El cierre de Ormuz puede provocar una crisis económica más seria que la causada por el COVID-19 si la situación se alarga más de dos meses, debido al “efecto cascada” del encarecimiento del precio de los alimentos, advirtió el economista jefe de la FAO, el peruano Máximo Torero.

“Si el Estrecho de Ormuz permanece cerrado entre 30 y 60 días más, las consecuencias en la producción y los precios de los alimentos pueden ser más serias que la crisis que se vivió durante la pandemia del COVID-19 si no tenemos cuidado”, afirmó Torero en entrevista con EFE en Roma, en la sede de la Organización de las Naciones Unidas para la Agricultura y la Alimentación (FAO).

El conflicto de Oriente Medio y, en especial, el cierre del Estrecho de Ormuz ya incide en los precios de los alimentos porque por este enclave circula el 35 por ciento del petróleo mundial, entre el 20 y 30 por ciento del total de los fertilizantes, el 20 por ciento del gas natural o el 45 por ciento del sulfuro.

Se trata de insumos imprescindibles para la agricultura y la producción de alimentos.

El último índice de precios de los alimentos de la FAO, divulgado hoy, promedia 128.5 puntos en marzo, un 2.4 por ciento más que en febrero y un uno por ciento más respecto al mismo mes de 2025.

En el primer mes de conflicto, los fertilizantes se han encarecido un 50 por ciento, con consecuencias en países en periodo de siembra y que se ven obligados a comprar suministros más caros: es el caso de Bangladesh, India y Sri Lanka, en Asia; y Sudán y Kenia, en África.

Estos países, según la FAO, son los “de mayor emergencia” en el momento actual por la subida de los fertilizantes.

Pero si el conflicto se prolonga, las consecuencias empezarán a afectar a grandes exportadores de alimentos como Brasil, Argentina, Estados Unidos o Australia, cuyos sectores productivos, ante la subida de precios y los bajos márgenes actuales, tendrán que tomar decisiones.

“Estos son países que sí marcan la oferta mundial de alimentos”, subraya el alto funcionario de la FAO, quien advierte que decisiones como cultivar lo mismo con menos insumos, sembrar menos o cambiar a cultivos menos intensivos son factores cuyos efectos sobre los precios se percibirán a mediados y finales de este año.

Al cierre de Ormuz se añaden otros factores preocupantes como los ataques a plantas de energía y salinizadoras, que recuerda Torero, provocarán que la recuperación económica sea más lenta si persiste el conflicto.
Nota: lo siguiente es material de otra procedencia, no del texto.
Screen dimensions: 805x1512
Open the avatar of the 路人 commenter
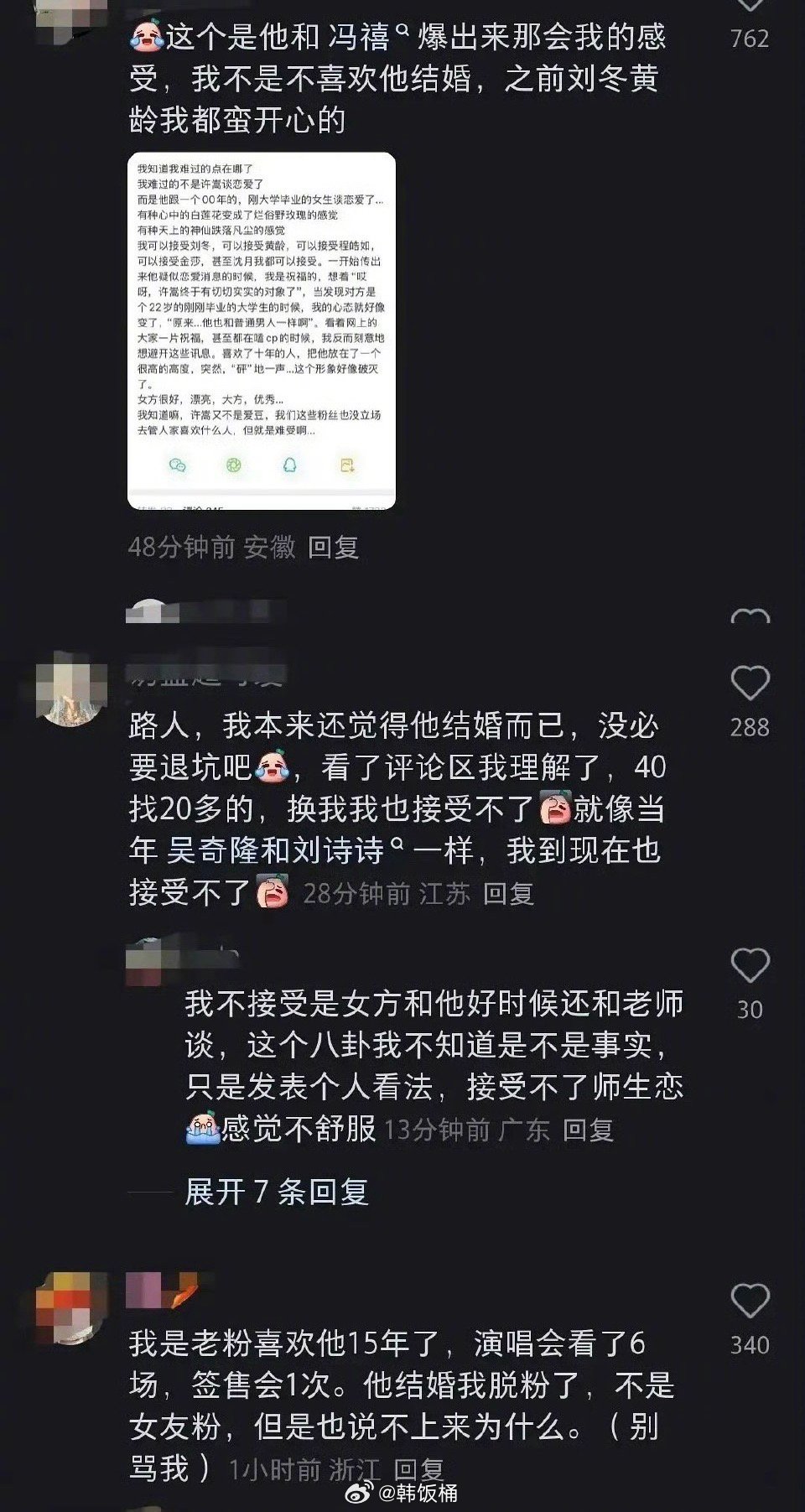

Otra variable es la desaparición de la demanda de alimentos por parte de los países del Golfo, grandes importadores.

Si el conflicto se prolonga más de 60 días afectará la productividad de 2027: “Mientras más países caigan en esa cascada, peor va a ser la situación para el próximo año”, resume el experto de la FAO.

Aunque son los productores quienes primero están sintiendo los efectos de la guerra, el economista jefe de la FAO avisa de que los ciudadanos lo notarán en sus bolsillos a finales de año.

“No nos damos cuenta de la magnitud de lo que esto puede ser”, indica Torero, quien no obstante aboga por no entrar en pánico ni generar incertidumbre.

“Hay reservas de alimentos. Pero hay un problema de costos de insumos que hay que solucionar rápidamente. Y la solución en este caso es abrir el estrecho de Ormuz”, urge.

De esta crisis también se extraen lecciones, entre ellas, la ventaja de que el mix energético global se haya diversificado en los últimos tiempos: “Hace diez años el impacto hubiera sido muchísimo mayor”.

A su juicio, hay que aumentar la resiliencia y diversificar las fuentes, también en el caso de los fertilizantes: “Es el momento de invertir en agricultura sostenible y con distintas fuentes de energía e insumos”, concluye el economista jefe de la FAO.